Précédemment, Weizman avait remarqué l’existence de quelques rares cas de refuseniks en architecture, lorsque des architectes avaient refusé une commission qui pouvait aider leur agence et fournir un revenu pour eux et leurs familles. « Ce dont nous avons besoin, c’est du refus des architectes d’entrer dans ce jeu, comme les soldats qui sont refuseniks ou comme les soldats qui sont engagés dans « Briser le silence ». L’architecture elle aussi a besoin de sa démarche pour briser le silence, d’affronter le déni et de comprendre le cadre politique dans lequel leur travail se situe. »

Alors que le mécanisme de contrôle dans une société capitaliste, dit Weizman, peut nous amener à croire que nous jouissons de la liberté, l’édification de la dette et les considérations économiques signifient que, pour refuser, nous devons être forts, peut-être même plus forts qu’un soldat qui désobéit à un ordre et refuse d’accomplir son service militaire.

« Un architecte qui gère une agence, qui est endetté et paie des salaires, a toutes les incitations économiques pour la prendre (la commission), mais il doit y résister. La punition n’est évidemment pas dans le fait d’aller dans une prison militaire, comme c’est le cas pour les soldats refuseniks, mais dans le niveau de vie de ces gens. C’est donc un moyen pour contrôler les gens bien sûr. Quand l’économie est organisée de telle façon qu’il est très difficile de ne pas participer à l’hégémonie, alors l’hégémonie fonctionne. Elle organise l’économie, elle organise l’édification de la dette de telle façon que vous puissiez obéir au pouvoir. »

La plus grande partie du monde a été colonisée, dit Weizman ; c’est donc une architecture coloniale qui a créé un précédent pour contrôler les populations à travers le monde.

« Les schémas du colonialisme ont toujours cherché à isoler et à protéger le colonisateur », dit-il, « et à exclure le colonisé. » Mais les outils contemporains de séparation économique et capitaliste que l’on peut voir, par exemple, dans les grandes ascensions professionnelles ou dans les communautés enfermées, jouent aussi leur rôle.

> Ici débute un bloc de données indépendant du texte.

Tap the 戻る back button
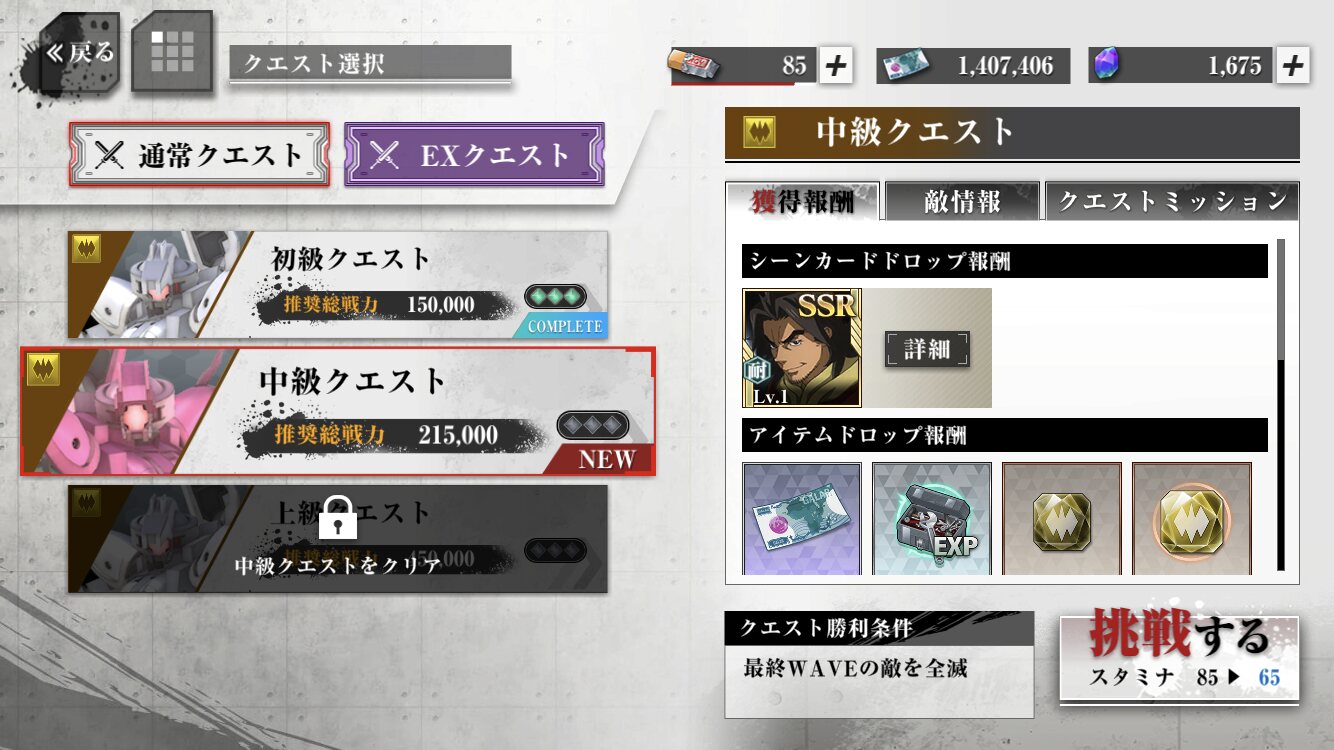Viewport: 1334px width, 750px height. pyautogui.click(x=79, y=52)
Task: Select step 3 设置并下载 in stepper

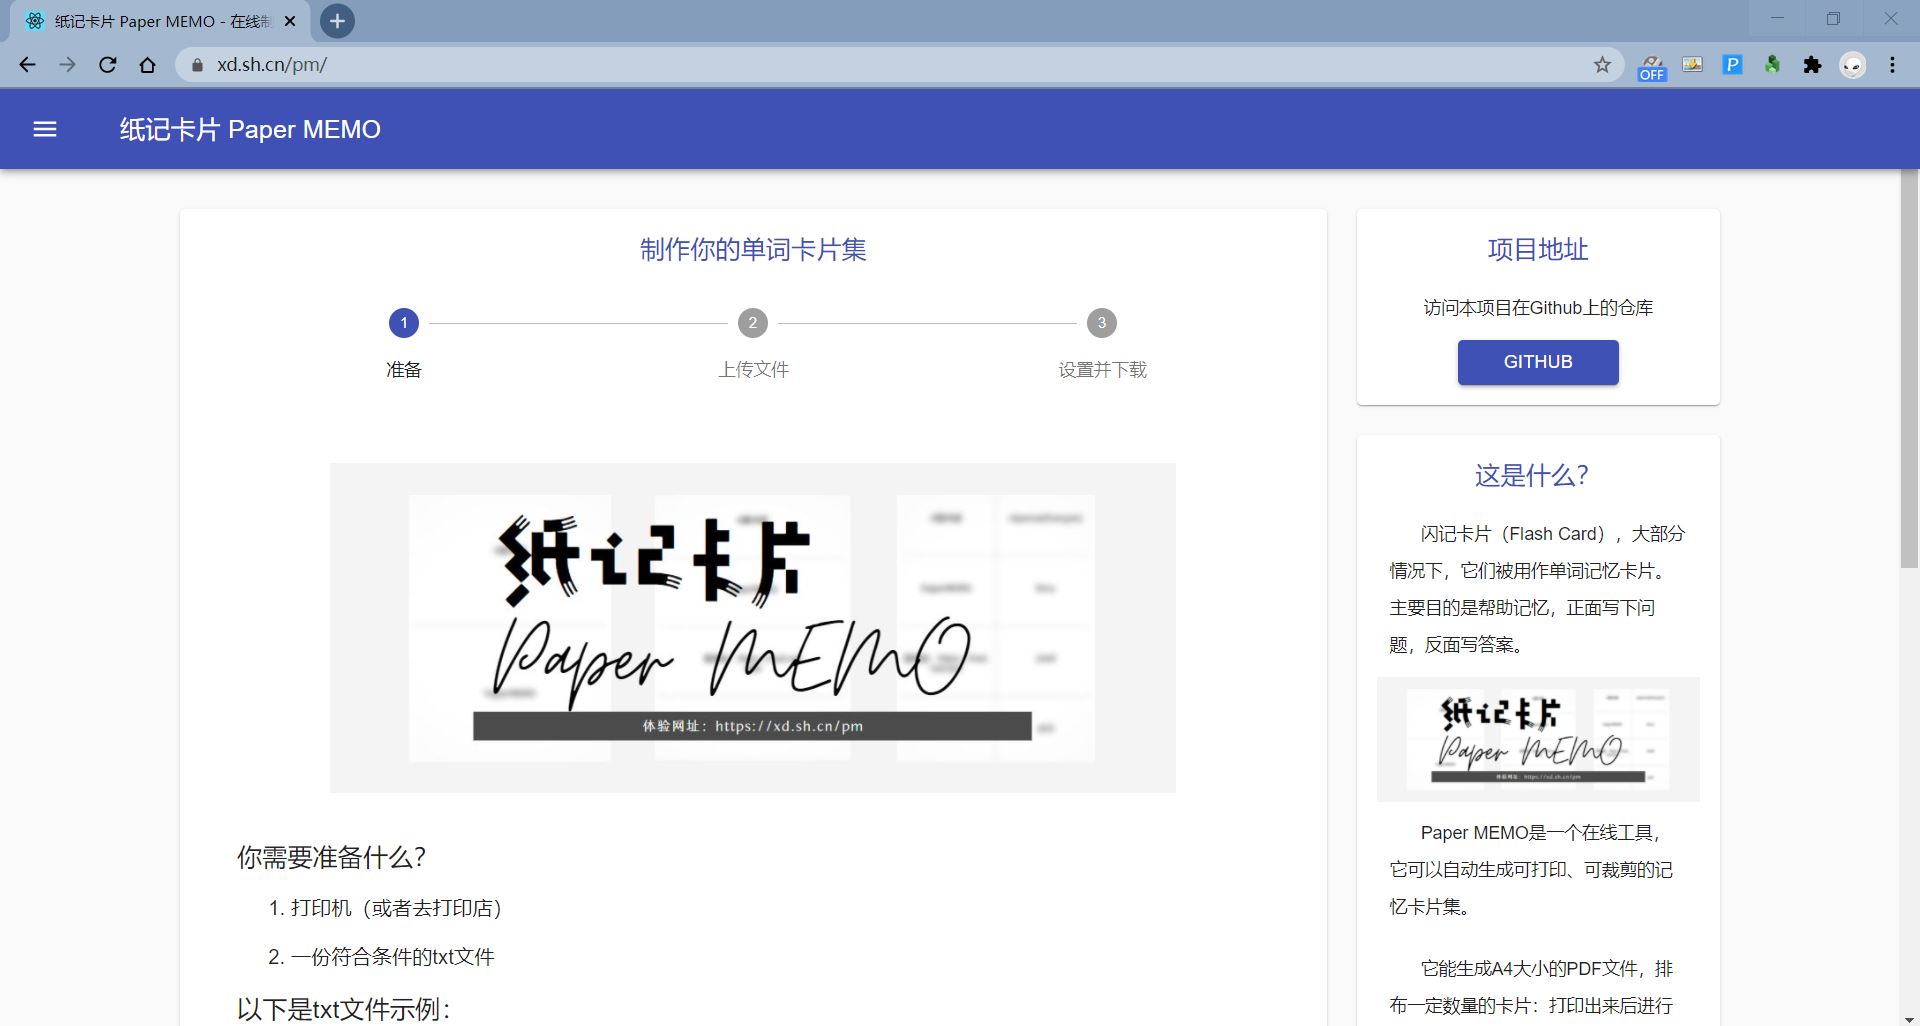Action: (1102, 323)
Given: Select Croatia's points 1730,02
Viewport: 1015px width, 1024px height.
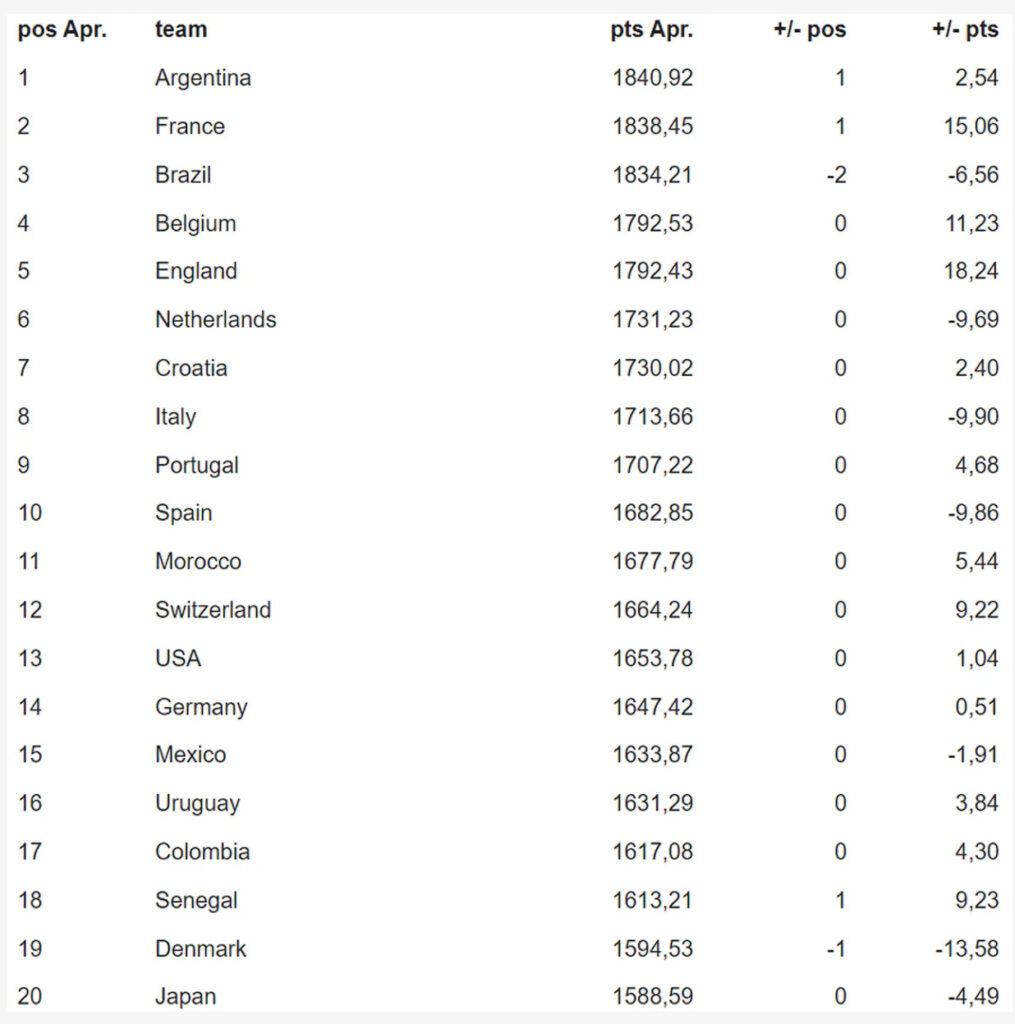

Weizman rentre juste d’un voyage aux USA. Comme en Israël, les autoroutes de Los Angeles desservent les communautés les plus riches et contournent les zones plus pauvres. Dans le Golfe, dit-il, la force de travail est confinée, séparée et supervisée. Ces outils capitalistes, vus à travers le monde, « font tous partie de la boîte à outils grandissante de l’architecture et de la planification en Cisjordanie – elle est composée, je veux dire qu’elle a une sorte d’histoire coloniale, mais son vocabulaire contemporain existe partout, partout où vous regardez, partout où vous allez, vous trouvez la politique de surveillance, de séparation, de supervision et quelquefois même d’oppression. La Palestine est, d’une certaine façon, un laboratoire d’application des moyens les plus extrêmes. »

L’Architecture de la Violence sera projeté à la Conférence Théâtrale de SOAS Khalili à 19 H.15 le 5 décembre dans le cadre du Festival du Film Palestinien de Londres. Après le documentaire, Weizman parlera d’Architecture et Violence après Gaza.